How Apple and Google will Track Coronavirus via Bluetooth

Apple and Google are developing a voluntary coronavirus tracking system for iOS and Android operating systems. With the new applications, users will be able to share data via Bluetooth Low Energy. While the work was continuing, it was clear how the coronavirus would be followed within the scope of the project.

Technology giants are also taking important steps in the fight against coronavirus. Finally, Apple and Google announced that they are developing a coronavirus tracking system for iOS and Android operating systems . The new app will enable users to share data via Bluetooth Low Energy (BLE) and apps approved by healthcare organizations.
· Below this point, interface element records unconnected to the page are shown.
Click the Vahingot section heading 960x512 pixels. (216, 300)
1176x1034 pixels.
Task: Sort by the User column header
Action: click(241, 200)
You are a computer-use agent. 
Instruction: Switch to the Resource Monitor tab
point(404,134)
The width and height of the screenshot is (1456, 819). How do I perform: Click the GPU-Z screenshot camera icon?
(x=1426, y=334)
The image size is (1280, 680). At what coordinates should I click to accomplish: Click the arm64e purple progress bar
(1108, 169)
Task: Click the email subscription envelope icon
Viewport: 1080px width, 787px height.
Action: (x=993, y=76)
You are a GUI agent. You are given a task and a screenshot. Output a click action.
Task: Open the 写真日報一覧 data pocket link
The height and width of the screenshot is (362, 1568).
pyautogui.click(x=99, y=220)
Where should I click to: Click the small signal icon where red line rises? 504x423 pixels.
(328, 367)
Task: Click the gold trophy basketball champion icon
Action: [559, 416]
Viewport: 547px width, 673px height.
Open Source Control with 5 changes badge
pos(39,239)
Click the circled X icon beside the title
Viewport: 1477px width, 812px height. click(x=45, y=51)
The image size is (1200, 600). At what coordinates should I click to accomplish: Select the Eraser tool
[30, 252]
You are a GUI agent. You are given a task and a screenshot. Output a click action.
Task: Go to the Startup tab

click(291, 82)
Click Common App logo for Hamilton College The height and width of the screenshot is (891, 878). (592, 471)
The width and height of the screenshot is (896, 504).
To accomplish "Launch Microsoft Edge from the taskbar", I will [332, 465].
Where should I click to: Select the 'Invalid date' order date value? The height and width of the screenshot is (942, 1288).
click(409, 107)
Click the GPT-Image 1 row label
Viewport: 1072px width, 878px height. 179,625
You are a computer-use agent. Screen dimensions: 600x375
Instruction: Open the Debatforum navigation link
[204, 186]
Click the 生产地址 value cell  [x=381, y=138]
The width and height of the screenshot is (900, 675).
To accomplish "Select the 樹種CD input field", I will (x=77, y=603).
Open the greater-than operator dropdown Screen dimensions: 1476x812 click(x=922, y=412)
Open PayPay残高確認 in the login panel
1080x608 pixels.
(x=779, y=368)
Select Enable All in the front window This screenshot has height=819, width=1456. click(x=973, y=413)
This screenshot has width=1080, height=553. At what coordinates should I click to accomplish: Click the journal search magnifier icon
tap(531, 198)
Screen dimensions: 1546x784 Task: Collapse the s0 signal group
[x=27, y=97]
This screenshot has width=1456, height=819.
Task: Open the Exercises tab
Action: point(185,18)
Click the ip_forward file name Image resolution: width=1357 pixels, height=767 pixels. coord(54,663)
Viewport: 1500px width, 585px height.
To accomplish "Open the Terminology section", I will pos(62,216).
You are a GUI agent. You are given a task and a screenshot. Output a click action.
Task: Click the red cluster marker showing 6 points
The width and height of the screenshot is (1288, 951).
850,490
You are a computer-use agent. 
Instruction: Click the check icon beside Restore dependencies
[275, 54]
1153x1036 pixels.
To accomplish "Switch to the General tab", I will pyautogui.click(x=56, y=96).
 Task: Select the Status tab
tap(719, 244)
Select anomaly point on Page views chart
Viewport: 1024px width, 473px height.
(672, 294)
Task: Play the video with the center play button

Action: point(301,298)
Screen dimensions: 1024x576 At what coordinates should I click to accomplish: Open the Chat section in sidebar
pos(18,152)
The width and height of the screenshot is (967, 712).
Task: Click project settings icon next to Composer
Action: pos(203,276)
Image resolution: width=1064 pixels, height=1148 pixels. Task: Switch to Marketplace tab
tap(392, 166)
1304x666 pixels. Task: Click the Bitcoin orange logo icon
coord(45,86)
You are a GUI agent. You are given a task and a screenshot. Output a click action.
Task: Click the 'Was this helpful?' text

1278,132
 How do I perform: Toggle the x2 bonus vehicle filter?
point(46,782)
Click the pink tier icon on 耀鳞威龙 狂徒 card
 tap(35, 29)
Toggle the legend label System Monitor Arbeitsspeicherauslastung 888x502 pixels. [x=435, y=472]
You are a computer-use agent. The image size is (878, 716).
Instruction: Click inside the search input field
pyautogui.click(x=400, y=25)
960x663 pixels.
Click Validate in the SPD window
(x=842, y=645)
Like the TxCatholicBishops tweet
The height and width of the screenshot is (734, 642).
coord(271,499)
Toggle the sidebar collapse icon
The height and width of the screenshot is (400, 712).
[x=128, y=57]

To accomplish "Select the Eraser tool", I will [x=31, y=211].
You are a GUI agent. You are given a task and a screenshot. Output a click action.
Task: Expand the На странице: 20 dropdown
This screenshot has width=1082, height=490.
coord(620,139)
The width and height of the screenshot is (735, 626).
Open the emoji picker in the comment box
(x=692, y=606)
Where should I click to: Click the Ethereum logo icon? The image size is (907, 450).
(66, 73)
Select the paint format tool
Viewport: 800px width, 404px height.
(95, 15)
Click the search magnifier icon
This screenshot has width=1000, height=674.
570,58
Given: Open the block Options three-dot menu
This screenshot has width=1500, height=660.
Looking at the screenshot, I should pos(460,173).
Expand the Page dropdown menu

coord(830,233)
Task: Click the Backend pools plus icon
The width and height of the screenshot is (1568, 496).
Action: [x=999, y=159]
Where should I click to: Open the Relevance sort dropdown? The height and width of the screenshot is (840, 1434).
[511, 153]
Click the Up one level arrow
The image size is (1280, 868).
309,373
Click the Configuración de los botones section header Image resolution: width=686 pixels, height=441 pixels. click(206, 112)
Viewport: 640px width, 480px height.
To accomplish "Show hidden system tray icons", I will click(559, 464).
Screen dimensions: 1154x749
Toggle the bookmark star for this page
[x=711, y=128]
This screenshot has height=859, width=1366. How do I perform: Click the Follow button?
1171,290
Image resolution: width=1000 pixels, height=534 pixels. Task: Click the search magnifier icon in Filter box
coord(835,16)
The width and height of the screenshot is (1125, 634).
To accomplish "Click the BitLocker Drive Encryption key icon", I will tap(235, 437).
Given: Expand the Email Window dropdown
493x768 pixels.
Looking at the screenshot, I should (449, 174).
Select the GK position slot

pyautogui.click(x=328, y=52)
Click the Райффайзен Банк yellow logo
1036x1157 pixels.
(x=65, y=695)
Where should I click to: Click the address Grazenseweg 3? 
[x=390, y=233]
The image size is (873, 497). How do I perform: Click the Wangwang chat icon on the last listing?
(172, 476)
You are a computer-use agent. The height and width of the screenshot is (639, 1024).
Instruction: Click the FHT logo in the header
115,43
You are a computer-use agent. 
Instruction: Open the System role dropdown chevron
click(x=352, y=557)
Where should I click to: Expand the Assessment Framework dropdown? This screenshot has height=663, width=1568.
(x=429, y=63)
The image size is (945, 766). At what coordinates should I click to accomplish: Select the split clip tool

Details about how the application will work were a matter of curiosity. According to the shared information, one of the main components of the system will be the proximity profile (PXP) of Bluetooth LE, the basic technology that Bluetooth uses for device discovery and monitoring. By measuring how much power is received from a Bluetooth radio signal (RSSI value), it can be estimated how far someone is. The application can be compared to Apple AirPods' operating system in order to connect with a nearby device.

Coronavirus tracking system from Apple and Google:

The issue Apple and Google will be working on in the coming weeks will be on the level of sensitivity and range, since it will not be useful to notify everyone about the contact with someone who has been infected with coronavirus within 100 meters . On the other hand, it does not help if the phones warn within a few centimeters.

The range limitations of Bluetooth LE , however, can be advantageous, especially in helping to alert the virus. On the other hand, Bluetooth already offers a better solution than QR codes used in countries like South Korea.

So much so that it has the capacity to work at a greater distance than optical scanners required by Bluetooth, QR or barcode technology . Considering that distance is an important part in preventing the spread of the virus, technology that does not require users to approach patients or their phones will also offer a plus.